Selin Akbuğa, en basit haliyle veri akışını takip ettiklerini ve çalıştıkları kurumlardaki trafiği takip ettiklerini anlatıyor. Yani kurumdaki ağı koruyarak verilerin dışarı çıkmasını engellemekle kalmıyor, izni olmayan bir verinin ağa dahil edilmesinin de önüne geçiyorlar.
TSK’nın kritik bir kolluk kuvvetine yapılan siber saldırıyı TÜBİTAK ULAKBİM’in engellediği bilgisini hatırlatıyoruz… Akbuğa sistemin çok başarılı sınavlar verdiğini ve çok farklı alanlarda daha testlerden başarıyla çıktıklarını anlatıyor.

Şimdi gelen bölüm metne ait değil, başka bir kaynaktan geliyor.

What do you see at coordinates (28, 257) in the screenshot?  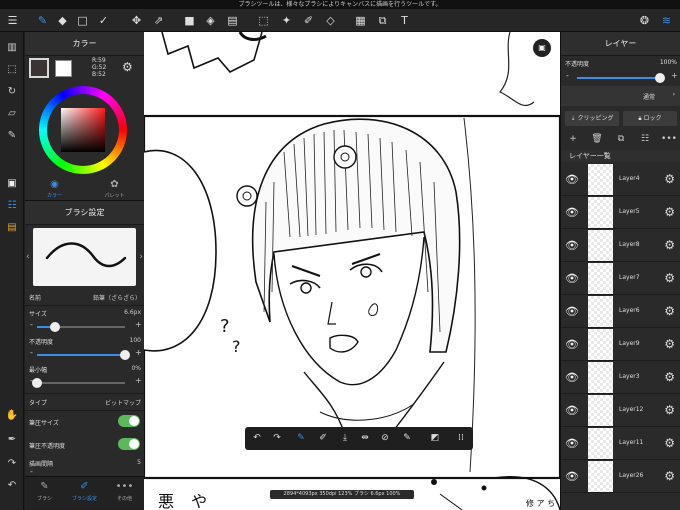 I see `chevron-left-icon: ‹` at bounding box center [28, 257].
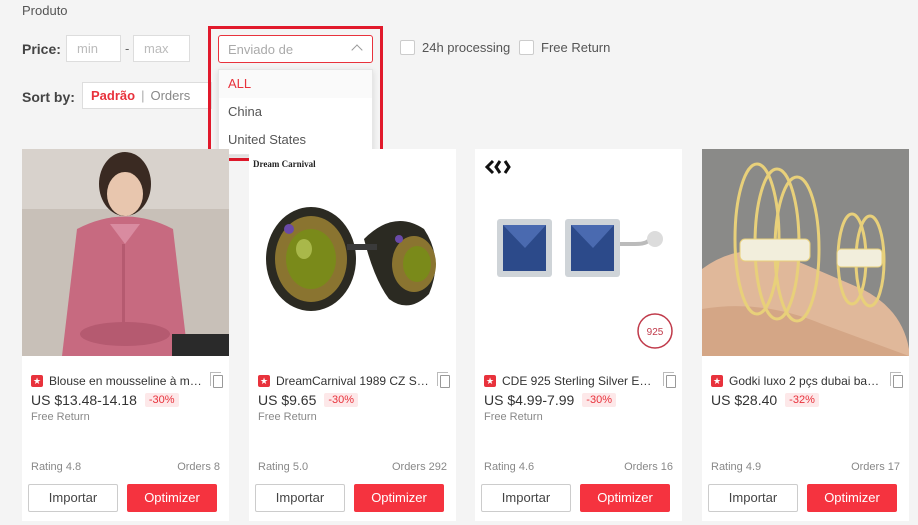 The image size is (918, 525). Describe the element at coordinates (648, 467) in the screenshot. I see `product-orders: Orders 16` at that location.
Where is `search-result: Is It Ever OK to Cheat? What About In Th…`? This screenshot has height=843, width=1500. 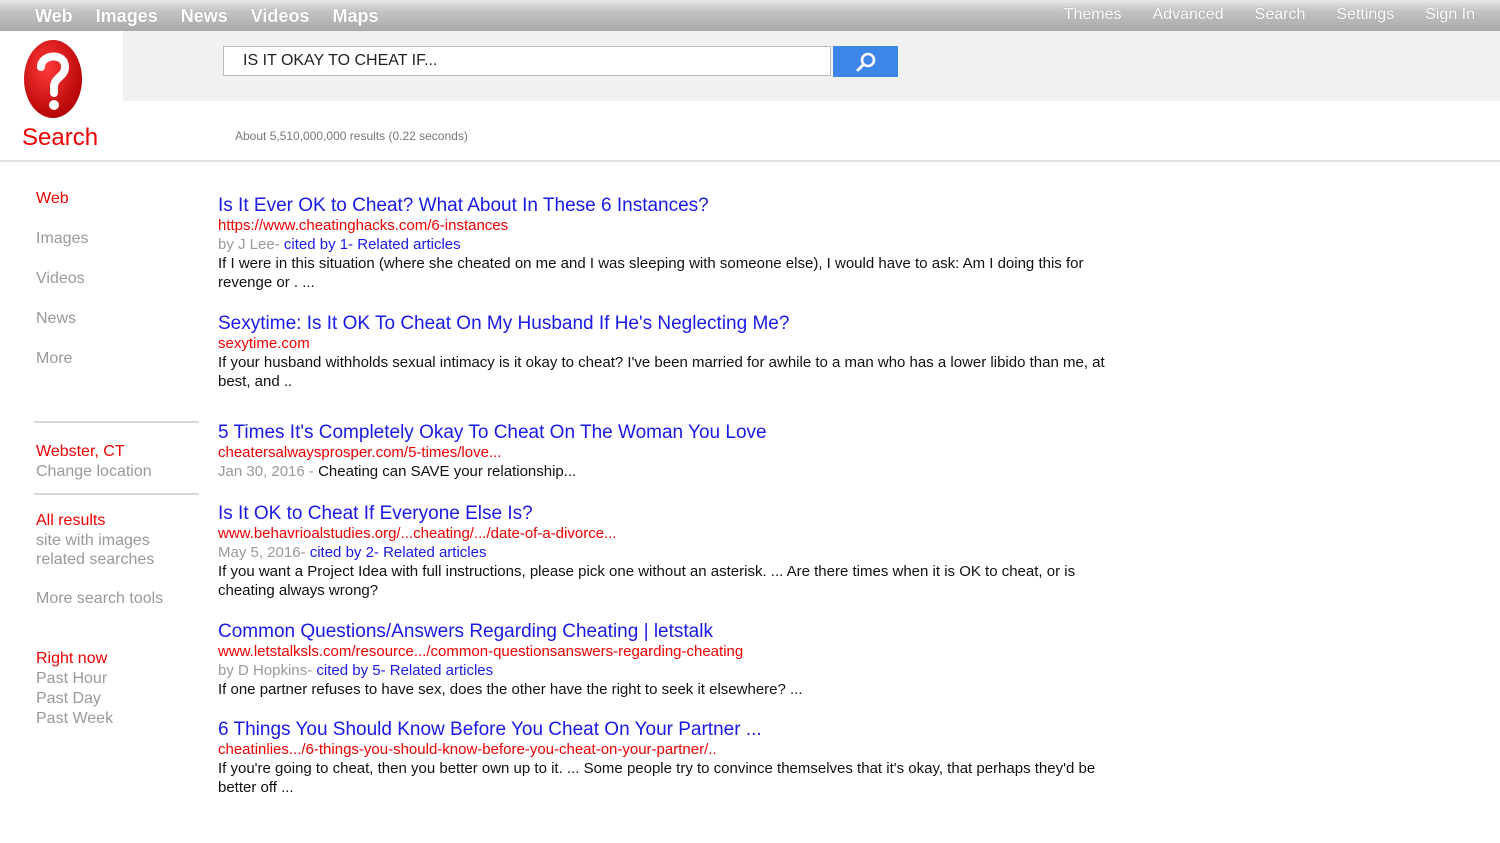
search-result: Is It Ever OK to Cheat? What About In Th… is located at coordinates (673, 244).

Bu testlerden biri de her yıl düzenlenen NATO tatbikatları oluyor. Bu tatbikatlarda koşulların çok zorlu olduğunu biliyoruz. Buna rağmen Ahtapot tatbikat kapsamındaki tüm saldırıları başarıyla engellemiş ve rüştünü ispat etmiş.
Milli projelerde ‘ahtapot’ devrede
Türkiye’nin son yıllarda yerli ve milli savunma sanayiinde geldiği nokta hepimizin malumu… Çok farklı alanlarda son derece yetkin işlere imza atıldı. Atılmaya da devam ediyor. Ancak bu durum genel olarak ‘Projelerin güvenliği nasıl sağlanıyor?’ sorusunu da beraberinde getiriyor.
Selin Akbuğa’ya bu durumu da soruyoruz:
“Devletin çok farklı kurumlarında önemli bir koruma kalkanı sağlıyoruz. Hizmet verdiğimiz noktalardaki her şeyi kayıt altına alıyoruz. Daha açık bir ifadeyle Ahtapot, çalıştığı sistem üzerinde her şeyi görüyor ve bunu 3 ay boyunca şifreli bir şekilde saklıyor. Eğer hukuki bir süreç gelişirse de kayıtlar mahkemeye delil olarak sunulabiliyor.
Katmanlı bir güvenlik sistemi inşa ediyoruz. Karşı taraf ilk duvarı geçse bile mutlaka diğer bariyerlerden birine takılıyor. Ayrıca Ahtapot, tüm bunların yanı sıra yerli ve milli projelere dair kritik bilgilerin korunmasında da önemli roller oynuyor. Ülkemiz için büyük önem taşıyan projelere dair detaylara sahip olan kurumların ağları da Ahtapot tarafından korunuyor.”